OSCE Checklist: Rapid Sequence Intubation (RSI)
Identification and Patient Introduction
- Introduce Yourself: State your name and role clearly.
- Verify Patient Identity: Confirm the patient's full name and date of birth.
- Consent: Explain the procedure and gain informed consent if possible, considering the urgency.
Indications for Intubation
- Failure to maintain/protect airway.
- Failure to oxygenate or ventilate.
- Anticipated clinical course deterioration.
Complications and Risk Disclosure
- Trauma Risks:
- Oral, nasal, or pharyngeal injuries.
- Fractured teeth.
- Tracheal or esophageal damage from excessive stylet or force.
- Physiological Risks:
- Hypoxia during prolonged attempts.
- Aspiration of gastric contents.
- Cardiovascular instability.
Contraindications
- Near-death scenarios where intubation is non-beneficial.
- Difficult airway assessment:
- L: Look externally for predictors (facial trauma, small mouth).
- E: Evaluate 3-3-2 rule (mouth opening, thyromental distance).
- M: Mallampati score.
- O: Obstruction or obesity.
- N: Neck mobility limitations.
Steps of RSI ("7 Ps")
- Preparation:
- Ensure suction, oxygen, airway equipment, pharmacology, and monitoring devices are ready.
- Check laryngoscope (Macintosh/Miller), endotracheal tubes (ETT 7.0-8.0 mm), syringes, and backups (e.g., video laryngoscope).
- Preoxygenation:
- 100% oxygen for 3 minutes or 8 deep breaths with high-flow O2.
- Consider bag-mask ventilation if SpO2 < 90%.
- Pretreatment:
- Lidocaine: 1.5-2 mg/kg (blunts cough reflex).
- Fentanyl: 2-3 mcg/kg (reduces sympathetic response).
- Atropine: 0.01 mg/kg in pediatric cases.
- Defasciculating agent for succinylcholine use.
- Paralysis and Induction:
- Sedative: Etomidate (0.3 mg/kg), Ketamine (1-2 mg/kg), or Propofol (2 mg/kg).
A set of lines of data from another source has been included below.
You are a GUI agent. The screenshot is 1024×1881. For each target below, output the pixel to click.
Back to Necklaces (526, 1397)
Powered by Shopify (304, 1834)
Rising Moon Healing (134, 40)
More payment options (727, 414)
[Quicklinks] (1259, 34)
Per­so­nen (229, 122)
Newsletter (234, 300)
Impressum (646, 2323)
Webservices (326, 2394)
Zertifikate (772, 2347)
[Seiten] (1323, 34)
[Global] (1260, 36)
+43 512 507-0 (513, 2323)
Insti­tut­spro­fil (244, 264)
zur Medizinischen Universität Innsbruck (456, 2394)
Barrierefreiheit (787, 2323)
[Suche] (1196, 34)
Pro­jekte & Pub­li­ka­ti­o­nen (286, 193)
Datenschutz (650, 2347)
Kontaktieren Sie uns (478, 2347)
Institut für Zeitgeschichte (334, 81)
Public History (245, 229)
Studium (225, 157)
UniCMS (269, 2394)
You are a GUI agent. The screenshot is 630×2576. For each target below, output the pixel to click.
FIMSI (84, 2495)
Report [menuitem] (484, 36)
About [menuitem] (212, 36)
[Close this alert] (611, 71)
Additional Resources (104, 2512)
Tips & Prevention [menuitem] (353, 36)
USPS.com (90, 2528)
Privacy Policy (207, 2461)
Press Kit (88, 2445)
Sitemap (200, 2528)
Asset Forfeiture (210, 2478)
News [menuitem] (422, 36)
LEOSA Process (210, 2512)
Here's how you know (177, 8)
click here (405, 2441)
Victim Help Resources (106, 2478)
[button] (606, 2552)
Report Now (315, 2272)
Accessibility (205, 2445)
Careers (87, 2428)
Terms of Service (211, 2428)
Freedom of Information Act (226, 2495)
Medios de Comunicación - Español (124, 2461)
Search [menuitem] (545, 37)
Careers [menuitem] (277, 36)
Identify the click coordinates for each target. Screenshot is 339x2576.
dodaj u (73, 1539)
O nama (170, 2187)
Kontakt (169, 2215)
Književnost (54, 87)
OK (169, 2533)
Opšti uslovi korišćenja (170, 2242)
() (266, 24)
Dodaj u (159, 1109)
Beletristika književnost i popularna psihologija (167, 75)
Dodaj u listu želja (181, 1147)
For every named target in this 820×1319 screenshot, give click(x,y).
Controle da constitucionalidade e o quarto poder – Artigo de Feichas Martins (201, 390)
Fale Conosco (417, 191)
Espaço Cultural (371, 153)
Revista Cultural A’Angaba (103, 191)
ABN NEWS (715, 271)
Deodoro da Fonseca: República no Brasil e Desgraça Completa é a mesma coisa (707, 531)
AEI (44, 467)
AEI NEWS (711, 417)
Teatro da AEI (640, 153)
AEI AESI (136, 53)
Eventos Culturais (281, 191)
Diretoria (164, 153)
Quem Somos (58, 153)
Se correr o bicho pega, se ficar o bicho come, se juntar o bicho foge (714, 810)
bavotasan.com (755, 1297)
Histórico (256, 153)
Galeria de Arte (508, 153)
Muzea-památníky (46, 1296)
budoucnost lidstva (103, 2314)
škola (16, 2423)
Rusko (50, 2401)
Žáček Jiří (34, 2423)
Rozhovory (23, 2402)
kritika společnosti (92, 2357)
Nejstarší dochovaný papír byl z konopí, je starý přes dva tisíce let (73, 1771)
- Neuromuscular blocker: Succinylcholine (1.5 mg/kg) or Rocuronium (1.2 mg/kg).
- Positioning:
- Sniffing position for standard cases.
- RAMP position for obese patients.
- Placement:
- Crossed-finger technique for mouth opening.
- Insert laryngoscope, visualize glottis, and advance ETT 3-4 cm past vocal cords.
- Confirm placement with capnography (EtCO2), bilateral chest auscultation, and chest rise.
- Postintubation Management:
- Inflate cuff, secure ETT, confirm placement with imaging (CXR).
- Initiate ventilation settings and monitor continuously.
Post-Procedure Management
- Secure Tube:
- Confirm tube depth (e.g., 21-24 cm at the lips).
- Secure with tape or commercial holder.
- Monitor:
- Continuous pulse oximetry and EtCO2.
- Regular chest auscultation.
- Documentation:
- Record medications, doses, time of intubation, and complications.
Checklist Summary
This checklist ensures adherence to protocols and structured documentation of the RSI process. Modify per institutional guidelines and patient-specific conditions for the best outcomes.